Game of Vampires: Twilight Sun is a horrible little mobile game from DreamPlus, developers of Game of Sultans and Game of Khans.
Let’s be clear about what I mean by “horrible”: I hate it.
Let’s be clear about what I mean by “I hate it”: I cannot stop playing it.
As a vampire game, the art style is, naturally, high gothic. No notes. My current avatar looks like Wednesday Addams carrying a notebook; she’s labeled “Gothic Writer.” Again, no notes.
What’s horrible, in this gothic writer’s opinion, is the gameplay. Like other mobile games of its ilk, Game of Vampires involves tapping through frequent offers of in-game riches in exchange for IRL money. This is standard, but I hate it every time. Gameplay also involves gathering resources (tapping), wooing lovers (tapping) and tap-tapping through a plotline involving Dracula, Victor Frankenstein and Carmilla, a vampire presumably named after Sheridan le Fanu’s 1872 novel (see also: Hammer Horror’s Karnstein Trilogy). Many characters reference vampires of the pop cultural past: for example, “Saber,” a vampiric vampire hunter who looks suspiciously like Wesley Snipes’ Blade. There’s also a wavy-haired, brunette “Drusilla” who claims to have “dark delights to share with you.”

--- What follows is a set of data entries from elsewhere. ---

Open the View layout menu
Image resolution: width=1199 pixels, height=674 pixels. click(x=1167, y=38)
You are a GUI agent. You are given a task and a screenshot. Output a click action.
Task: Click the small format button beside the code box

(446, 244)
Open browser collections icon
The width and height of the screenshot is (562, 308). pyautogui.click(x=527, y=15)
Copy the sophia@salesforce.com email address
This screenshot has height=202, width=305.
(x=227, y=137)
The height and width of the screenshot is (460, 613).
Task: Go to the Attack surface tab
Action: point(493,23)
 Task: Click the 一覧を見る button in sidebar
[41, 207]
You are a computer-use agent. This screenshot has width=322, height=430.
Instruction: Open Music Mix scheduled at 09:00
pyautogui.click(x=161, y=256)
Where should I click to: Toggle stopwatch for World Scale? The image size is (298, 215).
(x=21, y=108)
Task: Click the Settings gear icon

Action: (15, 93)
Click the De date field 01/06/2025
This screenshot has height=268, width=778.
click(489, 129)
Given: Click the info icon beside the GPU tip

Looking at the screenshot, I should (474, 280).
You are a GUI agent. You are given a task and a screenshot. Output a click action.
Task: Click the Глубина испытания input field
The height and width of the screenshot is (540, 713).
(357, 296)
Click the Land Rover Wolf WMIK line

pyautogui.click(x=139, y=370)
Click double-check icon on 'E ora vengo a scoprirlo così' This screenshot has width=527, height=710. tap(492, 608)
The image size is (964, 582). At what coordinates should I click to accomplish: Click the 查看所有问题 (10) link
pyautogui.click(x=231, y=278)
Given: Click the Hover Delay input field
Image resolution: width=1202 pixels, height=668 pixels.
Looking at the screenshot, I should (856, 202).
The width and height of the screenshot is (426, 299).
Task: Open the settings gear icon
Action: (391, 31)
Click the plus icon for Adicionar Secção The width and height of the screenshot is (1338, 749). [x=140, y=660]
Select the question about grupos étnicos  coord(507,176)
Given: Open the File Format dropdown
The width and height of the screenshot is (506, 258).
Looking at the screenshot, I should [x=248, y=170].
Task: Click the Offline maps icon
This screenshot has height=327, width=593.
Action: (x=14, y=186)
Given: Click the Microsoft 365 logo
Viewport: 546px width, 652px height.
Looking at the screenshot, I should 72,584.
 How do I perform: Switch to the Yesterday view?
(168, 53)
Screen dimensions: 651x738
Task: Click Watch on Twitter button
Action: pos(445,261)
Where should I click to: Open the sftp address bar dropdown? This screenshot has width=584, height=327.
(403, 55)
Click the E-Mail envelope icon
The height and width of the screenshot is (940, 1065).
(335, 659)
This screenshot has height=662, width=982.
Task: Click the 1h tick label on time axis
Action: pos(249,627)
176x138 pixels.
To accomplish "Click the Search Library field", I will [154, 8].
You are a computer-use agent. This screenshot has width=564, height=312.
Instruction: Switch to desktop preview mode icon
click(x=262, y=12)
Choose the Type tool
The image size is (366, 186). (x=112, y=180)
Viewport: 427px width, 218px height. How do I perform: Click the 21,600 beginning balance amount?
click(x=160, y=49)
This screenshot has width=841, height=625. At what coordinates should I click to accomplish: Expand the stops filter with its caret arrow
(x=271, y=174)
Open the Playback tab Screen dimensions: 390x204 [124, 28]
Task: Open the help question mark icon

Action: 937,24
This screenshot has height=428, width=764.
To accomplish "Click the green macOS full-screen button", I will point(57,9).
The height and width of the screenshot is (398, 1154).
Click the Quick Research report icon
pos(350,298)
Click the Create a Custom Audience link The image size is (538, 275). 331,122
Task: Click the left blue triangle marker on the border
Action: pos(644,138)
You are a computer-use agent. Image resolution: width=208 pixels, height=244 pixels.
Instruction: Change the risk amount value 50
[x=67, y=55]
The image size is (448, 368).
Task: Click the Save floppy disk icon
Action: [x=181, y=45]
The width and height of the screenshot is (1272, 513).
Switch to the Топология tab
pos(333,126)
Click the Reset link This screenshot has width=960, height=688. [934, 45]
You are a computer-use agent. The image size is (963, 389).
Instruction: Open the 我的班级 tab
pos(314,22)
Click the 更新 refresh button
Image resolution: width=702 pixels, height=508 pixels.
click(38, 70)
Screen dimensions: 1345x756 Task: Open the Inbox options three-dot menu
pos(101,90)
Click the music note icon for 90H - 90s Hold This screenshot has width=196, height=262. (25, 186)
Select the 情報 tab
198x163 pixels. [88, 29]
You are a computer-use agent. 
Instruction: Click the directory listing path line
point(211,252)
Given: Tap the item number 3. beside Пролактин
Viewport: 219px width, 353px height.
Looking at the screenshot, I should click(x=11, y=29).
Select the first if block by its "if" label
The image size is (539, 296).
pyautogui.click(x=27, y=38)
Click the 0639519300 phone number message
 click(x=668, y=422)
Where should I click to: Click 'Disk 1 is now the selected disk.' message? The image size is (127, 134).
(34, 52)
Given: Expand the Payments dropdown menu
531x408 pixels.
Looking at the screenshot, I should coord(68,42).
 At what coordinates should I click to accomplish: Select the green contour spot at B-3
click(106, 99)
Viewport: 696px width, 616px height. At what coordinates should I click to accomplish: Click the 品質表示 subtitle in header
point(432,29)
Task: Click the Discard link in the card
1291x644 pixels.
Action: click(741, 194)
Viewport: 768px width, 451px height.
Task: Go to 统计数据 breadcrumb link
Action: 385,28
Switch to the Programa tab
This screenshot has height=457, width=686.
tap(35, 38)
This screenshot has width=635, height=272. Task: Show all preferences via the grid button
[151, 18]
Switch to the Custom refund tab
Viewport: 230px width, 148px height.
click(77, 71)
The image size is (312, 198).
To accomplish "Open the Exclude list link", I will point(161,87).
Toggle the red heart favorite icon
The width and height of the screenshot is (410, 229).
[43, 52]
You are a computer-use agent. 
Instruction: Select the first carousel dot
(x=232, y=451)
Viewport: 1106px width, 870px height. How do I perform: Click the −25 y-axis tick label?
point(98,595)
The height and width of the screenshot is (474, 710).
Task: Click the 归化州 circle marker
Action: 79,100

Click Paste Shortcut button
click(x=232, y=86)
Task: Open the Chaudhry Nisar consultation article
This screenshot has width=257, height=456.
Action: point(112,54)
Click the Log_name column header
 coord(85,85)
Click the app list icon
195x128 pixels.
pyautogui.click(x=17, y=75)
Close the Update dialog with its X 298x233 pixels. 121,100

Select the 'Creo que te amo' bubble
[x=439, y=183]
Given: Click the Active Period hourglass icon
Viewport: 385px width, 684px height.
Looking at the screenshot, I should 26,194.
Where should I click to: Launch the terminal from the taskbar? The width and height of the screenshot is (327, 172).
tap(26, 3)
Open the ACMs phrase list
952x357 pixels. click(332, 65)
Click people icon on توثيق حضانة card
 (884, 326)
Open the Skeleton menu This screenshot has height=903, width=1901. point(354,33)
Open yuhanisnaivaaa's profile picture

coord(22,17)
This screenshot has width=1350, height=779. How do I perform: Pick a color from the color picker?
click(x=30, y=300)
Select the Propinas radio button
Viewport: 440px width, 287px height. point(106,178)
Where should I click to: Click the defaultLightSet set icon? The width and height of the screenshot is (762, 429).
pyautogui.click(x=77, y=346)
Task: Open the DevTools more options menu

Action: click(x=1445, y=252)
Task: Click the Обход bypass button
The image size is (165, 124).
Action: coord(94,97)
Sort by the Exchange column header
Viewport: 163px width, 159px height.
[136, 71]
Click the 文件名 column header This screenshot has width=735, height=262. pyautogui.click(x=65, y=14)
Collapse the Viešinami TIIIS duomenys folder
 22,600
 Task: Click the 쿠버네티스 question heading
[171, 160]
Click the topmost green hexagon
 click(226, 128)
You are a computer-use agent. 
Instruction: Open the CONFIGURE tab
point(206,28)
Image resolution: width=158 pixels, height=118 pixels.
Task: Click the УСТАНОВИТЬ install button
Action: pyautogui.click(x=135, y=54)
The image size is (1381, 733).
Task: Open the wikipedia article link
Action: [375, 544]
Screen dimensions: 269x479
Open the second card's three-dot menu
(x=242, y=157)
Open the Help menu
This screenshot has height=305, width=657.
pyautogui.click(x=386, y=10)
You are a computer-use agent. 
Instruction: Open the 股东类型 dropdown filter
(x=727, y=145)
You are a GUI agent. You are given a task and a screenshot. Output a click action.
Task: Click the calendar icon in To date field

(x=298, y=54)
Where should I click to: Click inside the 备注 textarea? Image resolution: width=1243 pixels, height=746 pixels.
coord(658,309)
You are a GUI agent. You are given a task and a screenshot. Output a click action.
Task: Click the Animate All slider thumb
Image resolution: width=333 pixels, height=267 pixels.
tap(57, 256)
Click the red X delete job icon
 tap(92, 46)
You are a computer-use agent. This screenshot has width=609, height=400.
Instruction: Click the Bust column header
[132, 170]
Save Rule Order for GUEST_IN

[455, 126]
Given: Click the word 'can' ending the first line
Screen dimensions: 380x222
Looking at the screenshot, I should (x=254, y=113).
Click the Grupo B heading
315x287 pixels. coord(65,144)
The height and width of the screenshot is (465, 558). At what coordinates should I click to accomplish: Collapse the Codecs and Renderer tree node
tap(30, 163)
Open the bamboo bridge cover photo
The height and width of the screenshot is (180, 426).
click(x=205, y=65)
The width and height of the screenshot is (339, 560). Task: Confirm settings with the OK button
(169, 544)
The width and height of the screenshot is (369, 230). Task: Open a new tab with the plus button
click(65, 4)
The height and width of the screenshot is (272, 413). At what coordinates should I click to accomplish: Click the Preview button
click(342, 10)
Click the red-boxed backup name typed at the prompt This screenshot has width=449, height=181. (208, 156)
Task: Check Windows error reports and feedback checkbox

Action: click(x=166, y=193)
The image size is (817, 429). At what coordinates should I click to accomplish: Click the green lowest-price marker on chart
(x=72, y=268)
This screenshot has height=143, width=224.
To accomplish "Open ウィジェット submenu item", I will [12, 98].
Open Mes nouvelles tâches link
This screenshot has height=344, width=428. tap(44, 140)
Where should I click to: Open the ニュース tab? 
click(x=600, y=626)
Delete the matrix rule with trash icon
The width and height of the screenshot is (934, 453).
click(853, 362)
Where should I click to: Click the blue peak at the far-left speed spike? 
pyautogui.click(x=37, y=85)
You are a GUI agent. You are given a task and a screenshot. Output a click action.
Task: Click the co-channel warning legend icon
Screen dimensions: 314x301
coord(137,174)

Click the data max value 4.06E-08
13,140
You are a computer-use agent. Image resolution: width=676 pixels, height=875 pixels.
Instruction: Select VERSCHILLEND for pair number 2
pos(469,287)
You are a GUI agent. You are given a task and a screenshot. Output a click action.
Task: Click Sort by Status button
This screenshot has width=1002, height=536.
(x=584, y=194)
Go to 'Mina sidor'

Every aspect of gameplay feels like collecting. Collecting resources (blood, nectar, bats), logically, but also collecting lovers, wardens and children (who sometimes appear after “dates” with your lovers).
The thinly veiled euphemism of “dates” is winkingly comical. “Dates” between you and one of your lovers are usually depicted as two silhouetted characters in a romantic setting – by a fireplace, or in nature – and when your “date” is about to result in the birth of a child, a heart-shaped vignette zooms in on your lover’s crotch area. And then there’s a baby – immediately!
One interesting element of the game’s romance system is the ability to choose your lovers’ gender on a case-by-case basis. Every lover-character’s story is the same, but you can selectively decide whom you want to see as masc and whom as femme. Only two genders are on offer, but it’s an element of dating sim gameplay that I, personally, have not encountered before. (Some of the male characters I think look like jerks, while their femme counterparts look like women I would chew off my own arm to know. See: Skylar/Scott.)
Do I love this game, or do I hate it? Am I being a downer because of latent mobile game snobbery? Do I simply hate tapping? (No, I love tapping.) Is my Gothic Writer avatar even someone I’d want to befriend? (Yes.)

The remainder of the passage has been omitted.